Figure 5.

In vivo sensitisation to oxaliplatin antitumour activity by inhibition of MRP2 with myricetin. Nude mice (NIH-III) were implanted subcutaneously with HepG2 cells, which showed MRP2-mediated deficits in oxaliplatin accumulation in vitro. Tumour bearing mice (8 per group) were then treated with oxaliplatin (3 mg/kg ip), myricetin (25 mg/kg iv) or matching drug vehicle, alone or in combination once weekly for five weeks starting when tumours measured approximately 200 mm³. Arrowheads are the time of treatment. Experimental endpoints measured during and after treatment included body weight (A), tumour volume (B), time for tumours to quadruple in volume from baseline (C), and time to euthanasia from the start of treatment (D).

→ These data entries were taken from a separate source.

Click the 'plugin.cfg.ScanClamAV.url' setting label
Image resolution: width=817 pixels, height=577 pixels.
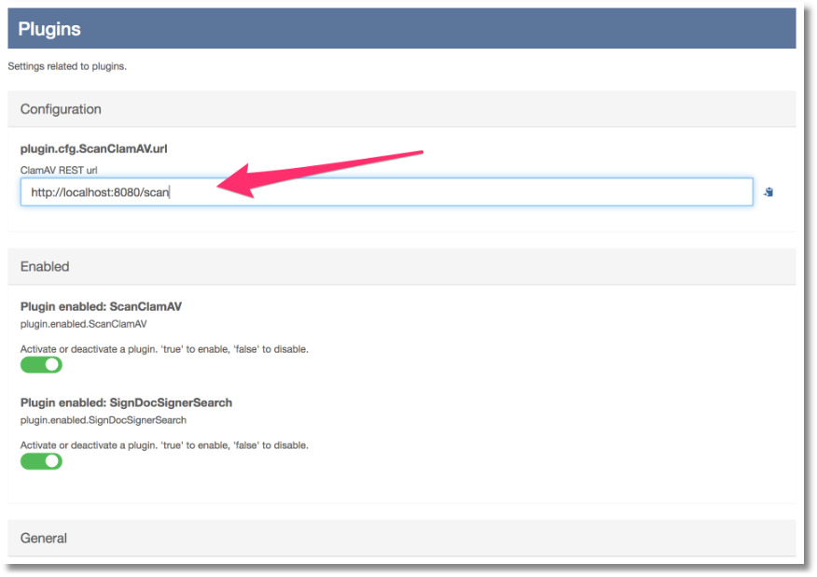[93, 148]

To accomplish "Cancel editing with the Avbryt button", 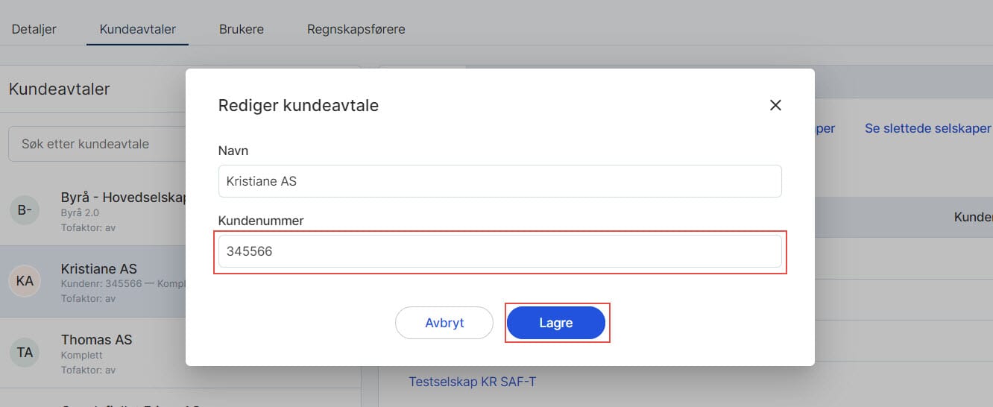I will click(444, 323).
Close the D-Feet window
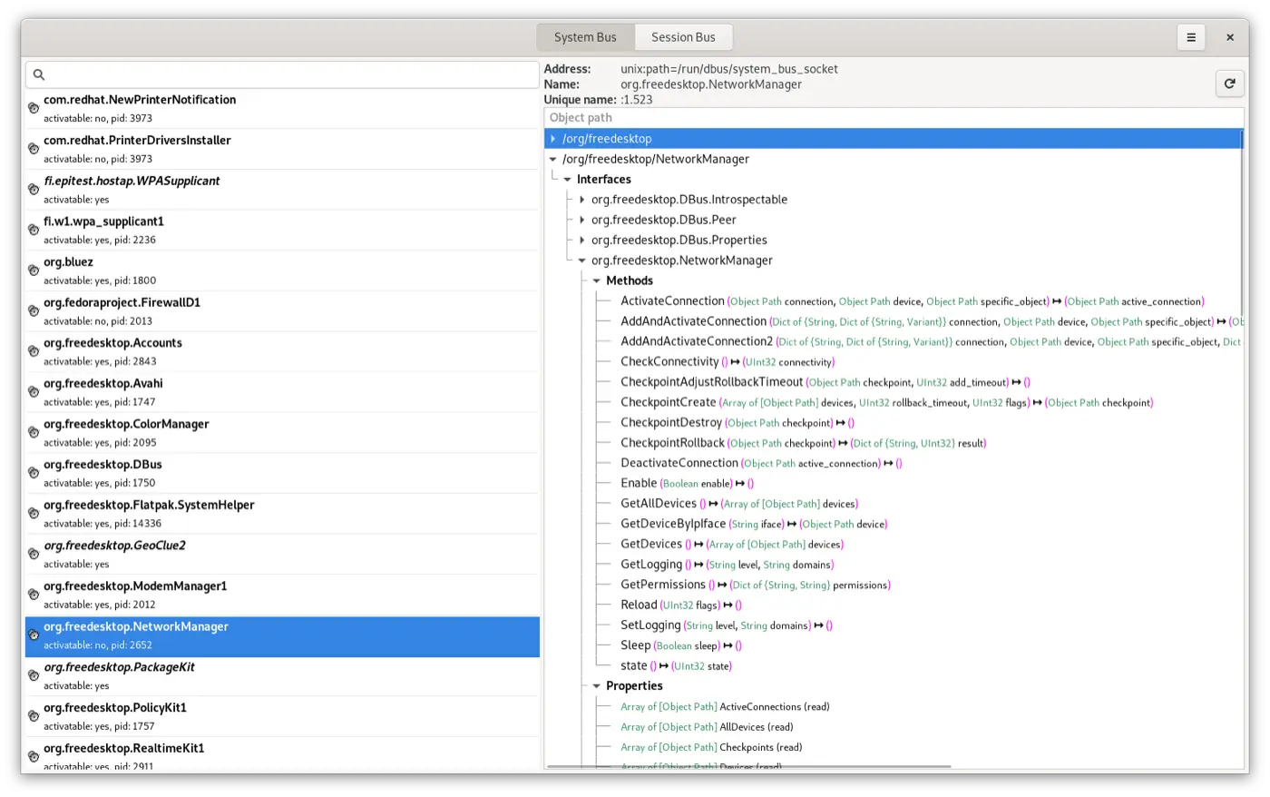 (x=1230, y=37)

Asterisks shown in panel B are P values (***P < 0.002; ****P < 0.0001) for differences between the oxaliplatin alone and oxaliplatin plus myricetin treatment groups at each time point from Bonferroni post-tests that followed Two-way Repeated Measures ANOVA. P values shown in panels C and D are for comparisons of all treatment groups. Oxaliplatin reduced body weight but had no antitumour activity when given alone. When combined with myricetin, oxaliplatin slowed tumour growth and extended the survival of animals with little or no increase in toxicity.